Women particularly exposed
“The world of work has changed, we work differently, we work longer, we use more technology,” said Manal Azzi, ILO, at UN News. “The report says that 36% of workers work excessively, or more than 48 hours a week.”
Noting that “people are increasingly being asked to produce more and more, they do not have time to rest,” said Azzi, noting that women are particularly at risk. This is because they tend to be the primary caregivers of children or parents and they lack the time to exercise, she said.
“Not only are you working when you’re at your desk, but you’re also working at home,” Ms. Azzi said. “So it’s a lot of sedentary work that also affects cardiovascular disease.”

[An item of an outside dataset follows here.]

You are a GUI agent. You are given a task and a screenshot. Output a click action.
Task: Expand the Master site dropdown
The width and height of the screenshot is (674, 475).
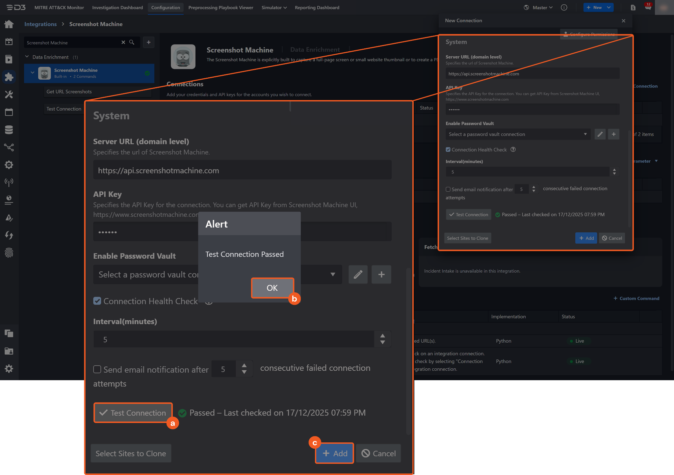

According to the ILO, the largest proportion of work-related deaths – 86% – is due to illness. Some 6,500 people die each day from occupational diseases, compared with 1,000 fatal occupational accidents.
The main causes of death are circulatory diseases (31%), work-related cancers (26%) and respiratory diseases (17%).
“In addition to the economic cost, we must recognize the immeasurable human suffering caused by these diseases and accidents,” said Azzi. “These are all the more tragic because they are largely preventable.”
Launched during the ILO’s centenary year – and before World Day for Safety and Health at Work on April 28, the report highlights the importance of prevention to save lives: saving lives and encourage healthy work environments.
“The recommendation of the World Commission on the Future of Work of the ILO that safety and health at work should be recognized as a fundamental principle and right to work should also be seriously taken into account,” said Ms Azzi.
Since 1919, the ILO has adopted more than 40 international labor standards that promote health and safety at work. These are linked to specific risks such as ionizing radiation, asbestos and carcinogenic chemicals, to specific risk activities such as agriculture, construction and mining.